Author: John Greenleaf Whittier
Insight: There's a peculiar kind of suffering that comes not from what actually happened, but from what you convinced yourself could have happened if only. A relationship that ended. A job you didn't apply for. The conversation you rehearsed a hundred times but never had. The grief here is strange because you're mourning something that never existed, which somehow makes it harder to process than real loss. What Whittier captured is how "it might have been" keeps us trapped in a parallel life that competes with the actual one we're living. You replay the moment you could have said yes, taken the risk, stayed instead of left.
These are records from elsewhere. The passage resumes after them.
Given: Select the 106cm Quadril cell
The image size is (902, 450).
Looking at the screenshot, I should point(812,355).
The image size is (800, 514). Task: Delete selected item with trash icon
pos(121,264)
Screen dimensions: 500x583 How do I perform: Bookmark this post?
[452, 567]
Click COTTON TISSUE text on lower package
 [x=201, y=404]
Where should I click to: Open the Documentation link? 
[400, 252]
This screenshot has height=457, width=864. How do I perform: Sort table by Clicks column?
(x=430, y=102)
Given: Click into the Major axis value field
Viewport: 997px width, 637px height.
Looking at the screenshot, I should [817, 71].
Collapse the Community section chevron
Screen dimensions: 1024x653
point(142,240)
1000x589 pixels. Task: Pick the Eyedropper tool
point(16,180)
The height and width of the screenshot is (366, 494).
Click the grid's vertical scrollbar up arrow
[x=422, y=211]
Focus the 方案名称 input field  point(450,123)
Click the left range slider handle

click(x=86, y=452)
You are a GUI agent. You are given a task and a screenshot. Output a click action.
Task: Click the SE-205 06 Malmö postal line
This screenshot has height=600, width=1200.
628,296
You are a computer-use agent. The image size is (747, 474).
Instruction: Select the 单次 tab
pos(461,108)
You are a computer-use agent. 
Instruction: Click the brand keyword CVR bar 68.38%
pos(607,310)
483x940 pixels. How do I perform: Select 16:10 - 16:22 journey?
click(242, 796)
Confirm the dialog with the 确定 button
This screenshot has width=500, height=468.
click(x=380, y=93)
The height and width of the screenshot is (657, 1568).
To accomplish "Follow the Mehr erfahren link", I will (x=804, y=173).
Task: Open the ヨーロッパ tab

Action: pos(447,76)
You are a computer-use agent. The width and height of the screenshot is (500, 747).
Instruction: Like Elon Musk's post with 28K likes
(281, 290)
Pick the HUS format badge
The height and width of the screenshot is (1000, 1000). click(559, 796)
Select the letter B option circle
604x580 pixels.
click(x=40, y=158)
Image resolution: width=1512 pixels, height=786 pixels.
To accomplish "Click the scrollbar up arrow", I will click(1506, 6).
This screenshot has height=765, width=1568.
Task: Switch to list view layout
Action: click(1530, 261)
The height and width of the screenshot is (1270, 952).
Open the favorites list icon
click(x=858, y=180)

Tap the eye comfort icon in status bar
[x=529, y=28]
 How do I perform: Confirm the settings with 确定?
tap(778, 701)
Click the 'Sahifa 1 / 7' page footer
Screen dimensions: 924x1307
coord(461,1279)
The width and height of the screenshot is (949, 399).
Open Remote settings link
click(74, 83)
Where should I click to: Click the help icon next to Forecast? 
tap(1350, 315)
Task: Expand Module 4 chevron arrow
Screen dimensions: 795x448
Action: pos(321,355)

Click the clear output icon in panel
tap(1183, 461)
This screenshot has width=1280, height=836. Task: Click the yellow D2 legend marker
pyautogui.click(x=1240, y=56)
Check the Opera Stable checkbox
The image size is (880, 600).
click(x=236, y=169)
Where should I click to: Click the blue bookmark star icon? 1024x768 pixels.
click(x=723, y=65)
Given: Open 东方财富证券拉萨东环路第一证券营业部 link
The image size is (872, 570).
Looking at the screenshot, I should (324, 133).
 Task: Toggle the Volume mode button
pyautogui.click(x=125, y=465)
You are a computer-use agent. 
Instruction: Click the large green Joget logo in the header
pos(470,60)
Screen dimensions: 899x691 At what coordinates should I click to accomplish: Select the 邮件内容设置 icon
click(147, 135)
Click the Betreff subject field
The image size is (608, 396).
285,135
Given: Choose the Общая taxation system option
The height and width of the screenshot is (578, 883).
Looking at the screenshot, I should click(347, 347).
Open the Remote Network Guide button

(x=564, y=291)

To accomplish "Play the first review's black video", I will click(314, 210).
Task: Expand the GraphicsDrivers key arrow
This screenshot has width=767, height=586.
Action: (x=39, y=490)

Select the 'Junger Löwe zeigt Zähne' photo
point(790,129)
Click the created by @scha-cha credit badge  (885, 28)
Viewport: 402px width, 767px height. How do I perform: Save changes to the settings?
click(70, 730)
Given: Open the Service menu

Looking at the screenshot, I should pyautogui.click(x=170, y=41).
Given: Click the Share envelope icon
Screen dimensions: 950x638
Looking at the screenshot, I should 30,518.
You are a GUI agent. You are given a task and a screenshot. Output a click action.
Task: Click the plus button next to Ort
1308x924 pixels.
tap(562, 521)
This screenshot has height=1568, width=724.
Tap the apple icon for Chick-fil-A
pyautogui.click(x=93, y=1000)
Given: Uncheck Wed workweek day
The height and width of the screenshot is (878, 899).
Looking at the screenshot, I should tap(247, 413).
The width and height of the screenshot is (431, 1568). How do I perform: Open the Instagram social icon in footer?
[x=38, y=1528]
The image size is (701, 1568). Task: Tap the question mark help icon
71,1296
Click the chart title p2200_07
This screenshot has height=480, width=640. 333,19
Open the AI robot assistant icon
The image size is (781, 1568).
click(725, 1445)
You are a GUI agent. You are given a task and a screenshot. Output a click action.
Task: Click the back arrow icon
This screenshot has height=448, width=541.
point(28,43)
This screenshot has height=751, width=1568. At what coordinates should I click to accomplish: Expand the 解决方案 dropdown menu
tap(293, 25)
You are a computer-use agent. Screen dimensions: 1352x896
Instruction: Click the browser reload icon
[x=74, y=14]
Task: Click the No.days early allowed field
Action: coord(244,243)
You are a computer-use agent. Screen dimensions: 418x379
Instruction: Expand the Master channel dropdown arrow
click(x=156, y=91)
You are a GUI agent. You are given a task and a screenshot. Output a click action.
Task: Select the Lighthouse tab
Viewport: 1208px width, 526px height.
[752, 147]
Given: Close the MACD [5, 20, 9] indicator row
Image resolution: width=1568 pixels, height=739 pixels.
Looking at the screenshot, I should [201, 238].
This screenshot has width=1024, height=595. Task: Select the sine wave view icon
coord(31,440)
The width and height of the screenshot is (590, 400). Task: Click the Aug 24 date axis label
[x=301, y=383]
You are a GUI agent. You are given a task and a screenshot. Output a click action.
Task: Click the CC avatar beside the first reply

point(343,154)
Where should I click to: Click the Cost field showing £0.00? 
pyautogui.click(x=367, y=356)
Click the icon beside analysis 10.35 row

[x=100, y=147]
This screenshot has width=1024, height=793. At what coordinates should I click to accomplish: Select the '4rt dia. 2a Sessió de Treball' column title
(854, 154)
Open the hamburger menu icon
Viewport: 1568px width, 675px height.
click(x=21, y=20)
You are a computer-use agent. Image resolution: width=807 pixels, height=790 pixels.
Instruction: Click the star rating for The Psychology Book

And the longer you dwell there, the more real it becomes in your mind—sometimes more vivid than the actual choices you made. It's the regret that has no closure because you never have to reckon with the consequences; you just have to live with the weight of infinite possibility. The phrase cuts so deep partly because it reveals our deepest fears about ourselves: that we're not brave enough, not enough, good enough. But here's the thing worth sitting with: what might have been often looks perfect only from a distance. The actual path, messy as it was, taught you something the imagined one never could have. That doesn't erase the sadness, but it might be worth considering alongside it.